SAN DIEGO (KGTV) -- According to the California Department of Public Health (CDPH), starting March 15, healthcare providers will be able to offer COVID-19 vaccines to people between the ages of 16 and 64 with severe and specific underlying health conditions.
CDPH has asked healthcare providers to use their clinical judgment to vaccinate certain people who are at a high risk of morbidity and mortality if they are diagnosed with COVID-19.
The CDPH released the following list:
- Cancer, current with debilitated or immunocompromised state
- Chronic kidney disease, stage 4 or above
- Chronic pulmonary disease, oxygen-dependent
- Down syndrome
- Immunocompromised state (weakened immune system) from solid organ transplant
- Sickle cell disease
- Heart conditions, such as heart failure, coronary artery disease, or cardiomyopathies (excludes hypertension) Severe obesity (Body Mass Index ≥ 40 kg/m2)
- Type 2 diabetes mellitus with hemoglobin A1c level greater than 7.5%
People with developmental or other severe high-risk disabilities may also be qualified as listed here.
Despite issues with the current vaccine supply in San Diego County, Supervisor Nathan Fletcher believes the county will be prepared for this group in March.
"I think the plan is yeah, March 15 that we would, again it's all dependent on the supply of vaccine, in terms of how many appointments are there," said Fletcher during a county coronavirus briefing on Wednesday. "How quickly you move through all of those is dependent on the supply."

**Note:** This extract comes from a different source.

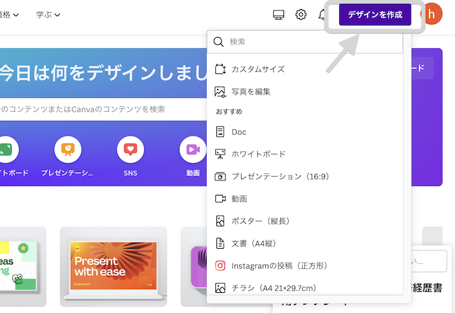This screenshot has width=455, height=313.
Task: Select the プレゼンテーション shortcut icon
Action: click(x=68, y=149)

The county announced by March 1, vaccinations will be open to the first group of essential workers like teachers and police officers. Then by March 15, people with qualifying medical conditions listed by the state can go next.
Fletcher said it would be easier for people to go through their healthcare providers who have access to patients' medical records; however, those who don't have a provider can go through a county site.
A spokesperson for CDPH tells ABC 10News, "We will continue to work with the federal government to increase our vaccine supply, but ultimately there are limits to how much vaccine can be manufactured at this point."
Both Sharp Healthcare and Palomar Health tell ABC 10News they are awaiting guidance from the county.
ABC 10News did not immediately hear back from Scripps Health.
A spokesperson for Kaiser Permanente sent the following statement.
"Nationally, COVID-19 vaccine supply is still very limited and unpredictable. The state's eligibility expansion to people with health conditions that put them at higher risk of serious risk from COVID-19 makes sense and is the right next step from a public health perspective.
However, without a significant increase in the supply of vaccine from the federal government, it will take months to vaccinate this new population. The good news is that vaccine supply coming to California does appear to be increasing, and the state's new effort to improve the effectiveness of vaccine distribution shows great promise, so we are hopeful that the number of Californians vaccinated will continue increasing every day. The state has increased the allocation that Kaiser Permanente will be receiving in the coming weeks, and we will use this increased supply to significantly increase the number of our members we are able to vaccinate."